Action item:
All lines in the entries below that hold "badge" make up the answer.

Data excerpts:
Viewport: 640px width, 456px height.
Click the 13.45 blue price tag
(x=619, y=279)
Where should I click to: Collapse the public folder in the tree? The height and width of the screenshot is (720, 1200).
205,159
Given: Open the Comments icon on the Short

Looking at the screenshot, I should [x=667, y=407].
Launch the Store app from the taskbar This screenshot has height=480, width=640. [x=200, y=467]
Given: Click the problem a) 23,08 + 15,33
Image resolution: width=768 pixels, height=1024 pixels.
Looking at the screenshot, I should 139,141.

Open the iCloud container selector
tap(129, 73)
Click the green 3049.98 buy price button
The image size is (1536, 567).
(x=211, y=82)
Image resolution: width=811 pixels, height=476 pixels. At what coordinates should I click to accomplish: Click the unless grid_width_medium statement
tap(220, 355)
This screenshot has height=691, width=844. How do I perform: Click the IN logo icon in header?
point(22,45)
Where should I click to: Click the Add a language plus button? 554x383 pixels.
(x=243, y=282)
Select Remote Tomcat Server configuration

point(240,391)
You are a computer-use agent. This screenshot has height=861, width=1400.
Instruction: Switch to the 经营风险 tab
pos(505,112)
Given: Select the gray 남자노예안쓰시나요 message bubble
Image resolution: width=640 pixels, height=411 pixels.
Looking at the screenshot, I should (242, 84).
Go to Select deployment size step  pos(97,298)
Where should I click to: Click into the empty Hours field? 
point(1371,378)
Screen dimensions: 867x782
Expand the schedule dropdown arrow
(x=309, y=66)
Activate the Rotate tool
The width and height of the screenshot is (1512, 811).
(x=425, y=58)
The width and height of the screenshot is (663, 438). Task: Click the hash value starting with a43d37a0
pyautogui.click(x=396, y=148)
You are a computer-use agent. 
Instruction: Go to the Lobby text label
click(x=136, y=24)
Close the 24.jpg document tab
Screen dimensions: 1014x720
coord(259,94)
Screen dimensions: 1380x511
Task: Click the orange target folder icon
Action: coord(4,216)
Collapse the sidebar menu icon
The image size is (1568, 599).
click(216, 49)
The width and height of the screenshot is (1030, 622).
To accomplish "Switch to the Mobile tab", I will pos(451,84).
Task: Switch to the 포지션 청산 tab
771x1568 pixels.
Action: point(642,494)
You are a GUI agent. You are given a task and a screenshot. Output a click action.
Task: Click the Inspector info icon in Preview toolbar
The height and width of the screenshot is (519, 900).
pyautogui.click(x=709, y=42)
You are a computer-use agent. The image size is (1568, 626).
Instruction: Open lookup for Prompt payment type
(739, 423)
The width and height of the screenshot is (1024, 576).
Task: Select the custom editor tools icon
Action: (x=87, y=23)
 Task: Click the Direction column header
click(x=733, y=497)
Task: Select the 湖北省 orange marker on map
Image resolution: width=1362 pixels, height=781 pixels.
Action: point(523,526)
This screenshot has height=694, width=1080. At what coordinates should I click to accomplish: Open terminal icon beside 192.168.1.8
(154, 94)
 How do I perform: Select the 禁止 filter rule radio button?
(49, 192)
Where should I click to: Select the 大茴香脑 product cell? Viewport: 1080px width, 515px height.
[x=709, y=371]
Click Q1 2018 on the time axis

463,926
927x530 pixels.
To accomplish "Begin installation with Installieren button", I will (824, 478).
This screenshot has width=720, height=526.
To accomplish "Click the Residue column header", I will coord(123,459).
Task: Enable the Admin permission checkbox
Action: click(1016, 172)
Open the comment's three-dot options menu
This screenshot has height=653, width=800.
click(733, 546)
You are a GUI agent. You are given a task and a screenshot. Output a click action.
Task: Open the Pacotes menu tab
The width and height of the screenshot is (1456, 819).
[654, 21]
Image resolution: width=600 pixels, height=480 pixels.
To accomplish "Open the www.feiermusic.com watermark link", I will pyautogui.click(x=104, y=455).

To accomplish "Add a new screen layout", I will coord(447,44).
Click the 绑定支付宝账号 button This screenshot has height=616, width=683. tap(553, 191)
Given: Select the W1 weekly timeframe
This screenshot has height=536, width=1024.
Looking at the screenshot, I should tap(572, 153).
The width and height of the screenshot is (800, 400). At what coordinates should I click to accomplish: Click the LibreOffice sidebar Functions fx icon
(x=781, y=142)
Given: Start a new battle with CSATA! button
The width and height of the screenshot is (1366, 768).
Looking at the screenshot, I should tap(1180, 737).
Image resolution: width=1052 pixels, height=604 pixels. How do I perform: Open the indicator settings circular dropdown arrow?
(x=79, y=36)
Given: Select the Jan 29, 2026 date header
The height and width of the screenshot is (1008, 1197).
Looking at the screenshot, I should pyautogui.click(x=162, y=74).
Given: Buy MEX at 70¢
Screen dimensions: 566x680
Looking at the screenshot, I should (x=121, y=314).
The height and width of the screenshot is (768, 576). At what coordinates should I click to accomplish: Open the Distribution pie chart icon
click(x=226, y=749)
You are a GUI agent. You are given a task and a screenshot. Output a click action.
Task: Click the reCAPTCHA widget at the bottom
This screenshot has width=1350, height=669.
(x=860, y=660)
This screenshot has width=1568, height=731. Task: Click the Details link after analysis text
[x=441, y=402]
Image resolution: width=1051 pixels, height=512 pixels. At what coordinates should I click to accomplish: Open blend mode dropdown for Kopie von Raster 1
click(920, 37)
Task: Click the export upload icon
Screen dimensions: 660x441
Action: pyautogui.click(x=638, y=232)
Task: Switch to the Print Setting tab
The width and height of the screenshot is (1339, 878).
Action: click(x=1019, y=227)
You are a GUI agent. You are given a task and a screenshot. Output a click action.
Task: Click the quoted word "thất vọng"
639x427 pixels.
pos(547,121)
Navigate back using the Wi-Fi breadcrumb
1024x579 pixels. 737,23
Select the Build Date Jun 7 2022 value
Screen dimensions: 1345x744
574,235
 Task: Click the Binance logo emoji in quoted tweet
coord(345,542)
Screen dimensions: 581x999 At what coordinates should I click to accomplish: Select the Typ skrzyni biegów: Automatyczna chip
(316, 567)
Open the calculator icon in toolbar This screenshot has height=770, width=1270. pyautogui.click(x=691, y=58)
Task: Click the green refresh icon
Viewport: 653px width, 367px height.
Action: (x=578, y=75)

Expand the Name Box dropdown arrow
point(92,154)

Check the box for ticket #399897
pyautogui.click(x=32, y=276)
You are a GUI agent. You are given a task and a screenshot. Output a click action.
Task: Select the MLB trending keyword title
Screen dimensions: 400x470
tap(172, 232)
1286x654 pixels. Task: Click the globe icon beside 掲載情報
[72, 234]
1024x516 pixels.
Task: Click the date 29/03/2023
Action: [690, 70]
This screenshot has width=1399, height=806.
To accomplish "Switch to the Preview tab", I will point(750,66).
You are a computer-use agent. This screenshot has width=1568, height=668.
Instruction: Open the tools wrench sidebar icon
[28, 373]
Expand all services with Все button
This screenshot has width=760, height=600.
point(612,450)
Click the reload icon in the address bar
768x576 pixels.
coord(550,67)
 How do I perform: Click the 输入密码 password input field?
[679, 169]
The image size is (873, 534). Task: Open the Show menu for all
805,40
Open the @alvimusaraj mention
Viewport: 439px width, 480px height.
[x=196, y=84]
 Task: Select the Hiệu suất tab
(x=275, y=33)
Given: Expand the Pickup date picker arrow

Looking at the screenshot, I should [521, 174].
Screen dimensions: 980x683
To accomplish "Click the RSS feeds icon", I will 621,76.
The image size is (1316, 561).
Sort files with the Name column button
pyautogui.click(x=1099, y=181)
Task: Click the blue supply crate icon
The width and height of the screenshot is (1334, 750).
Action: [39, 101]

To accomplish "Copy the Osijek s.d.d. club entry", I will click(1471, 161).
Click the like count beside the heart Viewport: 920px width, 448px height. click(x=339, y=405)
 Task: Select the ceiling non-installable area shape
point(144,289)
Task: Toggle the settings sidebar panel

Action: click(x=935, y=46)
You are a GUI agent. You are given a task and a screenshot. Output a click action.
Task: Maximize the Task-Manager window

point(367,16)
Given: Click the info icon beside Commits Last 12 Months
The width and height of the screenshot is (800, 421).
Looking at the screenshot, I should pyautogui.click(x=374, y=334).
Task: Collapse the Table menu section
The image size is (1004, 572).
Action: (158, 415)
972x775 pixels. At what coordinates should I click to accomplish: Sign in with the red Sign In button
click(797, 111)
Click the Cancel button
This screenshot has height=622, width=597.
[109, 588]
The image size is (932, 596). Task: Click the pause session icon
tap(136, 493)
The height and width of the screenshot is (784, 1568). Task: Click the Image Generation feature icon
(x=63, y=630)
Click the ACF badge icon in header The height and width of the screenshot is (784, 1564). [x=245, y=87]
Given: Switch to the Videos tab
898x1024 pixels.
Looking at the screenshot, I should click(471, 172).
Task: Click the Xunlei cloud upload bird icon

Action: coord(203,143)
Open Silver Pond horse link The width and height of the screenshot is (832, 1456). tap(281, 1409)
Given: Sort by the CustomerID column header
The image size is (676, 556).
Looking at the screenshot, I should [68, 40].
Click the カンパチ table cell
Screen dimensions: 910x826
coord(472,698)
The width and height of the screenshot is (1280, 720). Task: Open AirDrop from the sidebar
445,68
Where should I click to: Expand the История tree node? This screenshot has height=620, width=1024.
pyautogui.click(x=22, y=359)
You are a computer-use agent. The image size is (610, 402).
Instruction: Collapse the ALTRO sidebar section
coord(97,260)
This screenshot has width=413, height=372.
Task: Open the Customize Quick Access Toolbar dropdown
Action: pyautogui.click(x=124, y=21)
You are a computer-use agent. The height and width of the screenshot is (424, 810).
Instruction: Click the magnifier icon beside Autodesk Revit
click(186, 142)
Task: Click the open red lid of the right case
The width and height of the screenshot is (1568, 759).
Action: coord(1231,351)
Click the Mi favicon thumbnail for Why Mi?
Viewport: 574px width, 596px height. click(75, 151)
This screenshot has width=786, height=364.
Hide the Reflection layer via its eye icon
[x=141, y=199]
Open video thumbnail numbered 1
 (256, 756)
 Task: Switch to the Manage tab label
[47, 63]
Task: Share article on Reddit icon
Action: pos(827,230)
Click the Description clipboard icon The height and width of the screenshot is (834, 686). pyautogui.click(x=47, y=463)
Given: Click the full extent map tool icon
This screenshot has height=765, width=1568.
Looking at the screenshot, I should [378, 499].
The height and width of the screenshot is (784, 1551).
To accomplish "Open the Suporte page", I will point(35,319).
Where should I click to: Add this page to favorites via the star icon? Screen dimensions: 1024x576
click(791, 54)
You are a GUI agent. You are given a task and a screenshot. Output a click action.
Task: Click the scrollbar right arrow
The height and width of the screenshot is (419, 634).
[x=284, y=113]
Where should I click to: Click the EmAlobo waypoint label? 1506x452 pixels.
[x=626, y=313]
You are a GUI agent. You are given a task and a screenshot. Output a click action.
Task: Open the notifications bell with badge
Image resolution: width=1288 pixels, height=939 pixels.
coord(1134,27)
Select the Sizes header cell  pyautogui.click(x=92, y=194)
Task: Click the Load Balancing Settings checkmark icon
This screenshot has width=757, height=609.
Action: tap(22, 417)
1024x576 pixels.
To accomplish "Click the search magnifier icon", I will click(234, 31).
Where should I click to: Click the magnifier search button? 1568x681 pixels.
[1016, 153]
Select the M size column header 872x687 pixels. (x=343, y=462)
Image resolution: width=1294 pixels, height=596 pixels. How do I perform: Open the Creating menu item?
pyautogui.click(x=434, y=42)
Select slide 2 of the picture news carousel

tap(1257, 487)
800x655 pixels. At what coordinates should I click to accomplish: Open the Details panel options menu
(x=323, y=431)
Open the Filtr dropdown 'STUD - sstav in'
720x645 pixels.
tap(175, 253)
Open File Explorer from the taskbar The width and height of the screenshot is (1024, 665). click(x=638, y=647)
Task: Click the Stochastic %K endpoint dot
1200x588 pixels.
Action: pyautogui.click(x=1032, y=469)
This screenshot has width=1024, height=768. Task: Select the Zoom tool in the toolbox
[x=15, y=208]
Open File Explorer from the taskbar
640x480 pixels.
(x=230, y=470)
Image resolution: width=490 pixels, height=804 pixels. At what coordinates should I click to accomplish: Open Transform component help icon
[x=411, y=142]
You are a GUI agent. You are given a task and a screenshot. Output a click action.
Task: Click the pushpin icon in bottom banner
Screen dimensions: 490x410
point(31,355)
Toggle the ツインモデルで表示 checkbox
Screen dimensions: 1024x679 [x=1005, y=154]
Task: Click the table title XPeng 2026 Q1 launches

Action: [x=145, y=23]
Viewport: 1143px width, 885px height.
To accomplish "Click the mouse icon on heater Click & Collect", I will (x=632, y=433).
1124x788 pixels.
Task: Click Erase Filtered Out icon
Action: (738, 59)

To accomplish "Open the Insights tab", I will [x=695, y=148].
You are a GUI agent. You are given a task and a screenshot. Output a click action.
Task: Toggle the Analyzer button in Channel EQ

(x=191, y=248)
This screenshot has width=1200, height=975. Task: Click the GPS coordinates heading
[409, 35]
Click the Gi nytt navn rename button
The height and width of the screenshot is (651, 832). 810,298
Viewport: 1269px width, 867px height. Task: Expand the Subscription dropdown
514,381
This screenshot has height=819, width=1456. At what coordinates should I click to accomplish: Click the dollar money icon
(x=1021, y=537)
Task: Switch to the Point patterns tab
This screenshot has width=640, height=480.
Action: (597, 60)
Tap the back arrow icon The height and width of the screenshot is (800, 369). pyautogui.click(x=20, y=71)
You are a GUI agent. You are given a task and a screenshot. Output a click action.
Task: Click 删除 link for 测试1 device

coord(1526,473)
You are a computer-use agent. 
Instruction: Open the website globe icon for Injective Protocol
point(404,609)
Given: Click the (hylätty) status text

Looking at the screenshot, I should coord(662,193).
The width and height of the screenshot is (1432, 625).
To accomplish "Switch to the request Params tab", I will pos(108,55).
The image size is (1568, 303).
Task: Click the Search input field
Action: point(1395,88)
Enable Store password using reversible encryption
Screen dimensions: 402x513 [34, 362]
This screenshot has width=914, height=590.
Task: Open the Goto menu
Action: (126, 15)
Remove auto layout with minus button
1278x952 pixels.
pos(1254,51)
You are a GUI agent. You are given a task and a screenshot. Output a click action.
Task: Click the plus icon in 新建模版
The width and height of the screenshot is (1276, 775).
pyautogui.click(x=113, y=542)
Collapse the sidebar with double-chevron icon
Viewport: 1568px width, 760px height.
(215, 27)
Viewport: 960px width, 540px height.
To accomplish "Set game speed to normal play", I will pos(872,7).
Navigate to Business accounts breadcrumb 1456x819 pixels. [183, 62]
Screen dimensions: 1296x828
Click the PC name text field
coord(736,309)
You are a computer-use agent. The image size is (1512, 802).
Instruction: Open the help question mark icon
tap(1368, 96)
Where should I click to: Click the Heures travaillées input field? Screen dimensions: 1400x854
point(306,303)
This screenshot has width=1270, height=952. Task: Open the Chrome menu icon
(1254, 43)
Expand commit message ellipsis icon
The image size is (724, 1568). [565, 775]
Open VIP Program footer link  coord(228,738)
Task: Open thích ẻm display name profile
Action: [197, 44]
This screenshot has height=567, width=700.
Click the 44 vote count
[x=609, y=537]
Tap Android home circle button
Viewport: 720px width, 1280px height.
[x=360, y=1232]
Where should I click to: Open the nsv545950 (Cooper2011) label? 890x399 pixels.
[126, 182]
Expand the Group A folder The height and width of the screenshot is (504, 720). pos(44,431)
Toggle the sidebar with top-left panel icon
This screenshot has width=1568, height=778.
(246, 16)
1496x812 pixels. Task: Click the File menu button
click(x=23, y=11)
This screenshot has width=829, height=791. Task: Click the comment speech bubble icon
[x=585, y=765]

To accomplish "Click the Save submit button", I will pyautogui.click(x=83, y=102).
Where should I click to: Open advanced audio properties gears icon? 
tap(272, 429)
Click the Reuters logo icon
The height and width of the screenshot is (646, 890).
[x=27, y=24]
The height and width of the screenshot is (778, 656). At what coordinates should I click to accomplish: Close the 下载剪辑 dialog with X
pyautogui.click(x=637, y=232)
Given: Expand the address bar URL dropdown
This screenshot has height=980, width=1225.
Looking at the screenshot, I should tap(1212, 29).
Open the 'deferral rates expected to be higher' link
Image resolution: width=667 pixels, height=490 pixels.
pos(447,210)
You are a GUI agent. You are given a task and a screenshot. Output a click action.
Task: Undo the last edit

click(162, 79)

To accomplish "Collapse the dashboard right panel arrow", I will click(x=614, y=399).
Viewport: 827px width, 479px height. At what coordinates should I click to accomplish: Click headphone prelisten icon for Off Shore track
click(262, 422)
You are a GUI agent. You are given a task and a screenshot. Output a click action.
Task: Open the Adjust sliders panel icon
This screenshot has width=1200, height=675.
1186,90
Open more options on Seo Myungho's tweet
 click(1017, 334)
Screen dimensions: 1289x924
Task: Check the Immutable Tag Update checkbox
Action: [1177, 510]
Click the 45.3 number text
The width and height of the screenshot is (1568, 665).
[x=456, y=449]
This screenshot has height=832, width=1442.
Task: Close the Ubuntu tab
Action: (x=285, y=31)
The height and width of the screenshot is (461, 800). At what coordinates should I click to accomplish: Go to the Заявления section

Expected output:
Click the ACF badge icon in header The height and width of the screenshot is (784, 1564). [x=245, y=87]
Task: Open the notifications bell with badge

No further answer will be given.